What’s true?
I just received this horoscope from Rob Breszny:
SCORPIO (Oct. 23-Nov. 21): Inventor Buckminster Fuller (1895–1983) was a visionary genius in numerous fields, including architecture, design, engineering, and futurism. In the course of earning 40 honorary doctorates, he traveled widely. It was his custom to wear three watches, each set to a different time: one to the zone where he currently was, another to where he had recently departed, and a third to where he would journey next. “I know that I am not a category,” he wrote. “I am not a thing—a noun. I seem to be a verb.” I recommend his approach to you in the coming weeks, Scorpio. Be a verb! Allow your identity to be fluid, your plans adjustable, your ideas subject to constant revision.

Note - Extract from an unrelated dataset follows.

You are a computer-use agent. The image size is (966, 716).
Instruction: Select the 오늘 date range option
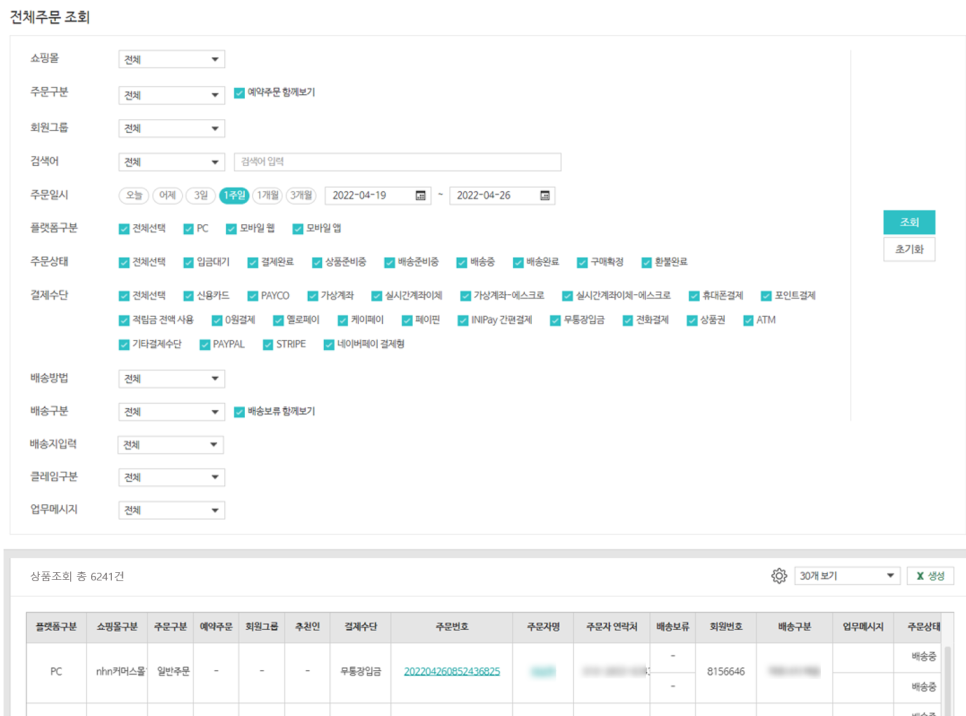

I know that many would roll their eyes at the notion of horoscopes. And for good reason! They are silly. At least, they are silly on one level. Yet, when considered like just about everything else, they can be seen as a reflection — a mirror that reflects to us something true. That’s how I like to hold them. But I don’t share it because I want to convince anyone of the merits of the horoscope. No, I share it because it is relevant to the thing that was on my mind to write about today. How do you like that1?
The last bit that Brezsny shares is a quote from Buckminster Fuller (see the link I inserted above). To reprise:
“I know that I am not a category,” he wrote. “I am not a thing—a noun. I seem to be a verb.”
Here is the thing that has been on my mind this morning: fixed truths don’t exist. There are no defined answers that can satisfy every situation. The world is in flux. It is in motion. And the more we can learn to live from that place, the more our lives will something that is true.
Yeah, yeah. I feel the arrogance in the statement as I type it. I’m aware. And at the same time, I can’t help but feel the resonance of it. There is a lot being written today about what is being found in science (notably in physics) about how at the base level of the structure of the universe, this is true. And this is in many ways the core teaching of about a million different mystical traditions. It’s not new. Yet, we don’t seem to get it.
Goodness, I wish I could remember where it was that I heard someone say, “We’ve had these mystical traditions for thousands of years. They’ve been telling us: life is not fixed, we are not separate, life is a beautiful mystery. And we’re not getting it. It’s simply not sticking.” Or something like that.
Another message that landed in my inbox this morning came from Nick Cave in his latest edition of The Red Hand Files. It included this bit (emphasis mine):
Antifa and the Far Right, for example, with their routine street fights, role-playing and dress-ups are participants in a weirdly erotic, violent and mutually self-sustaining marriage, propped up entirely by the blind, inflexible convictions of each other’s belief systems. It is good for nothing, except inflaming their own self-righteousness. The New Atheists and their devout opponents are engaged in the same dynamic. Wokeness, for all its virtues, is an ideology immune to the slightest suggestion that in a generation’s time their implacable beliefs will appear as outmoded and fallacious as those of their own former generation. This may well be the engine of progress, but history has a habit of embarrassing our treasured beliefs. Some of us, for example, are of the generation that believed that free speech was a clear-cut and uncontested virtue, yet within a generation this concept is seen by many as a dog-whistle to the Far Right, and is rapidly being consigned to the Left’s ever-expanding ideological junk pile.
For today, let’s set the content of Cave’s criticism aside and look at his overall point: our perspectives will evolve as our experience evolves. We will see things differently in a matter of years. By we I both mean the we that is us — those reading and writing these words, as well as the larger “we” of humanity. How we are measured in 5, 10, 50, 100 years (and on and on ad infinitum) is going to depend on a lot of things, many of which we can’t predict.
This isn’t because of a shortcoming. It’s not a bug. It’s a feature.
We will learn over time what is truer than what we know today. But we will miss a lot of it — if not all of it — if we aren’t open to the reality that things will flex and flow.
In other words, you don’t have to be a Scorpio to follow Brezsny’s advice:
Be a verb! Allow your identity to be fluid, your plans adjustable, your ideas subject to constant revision.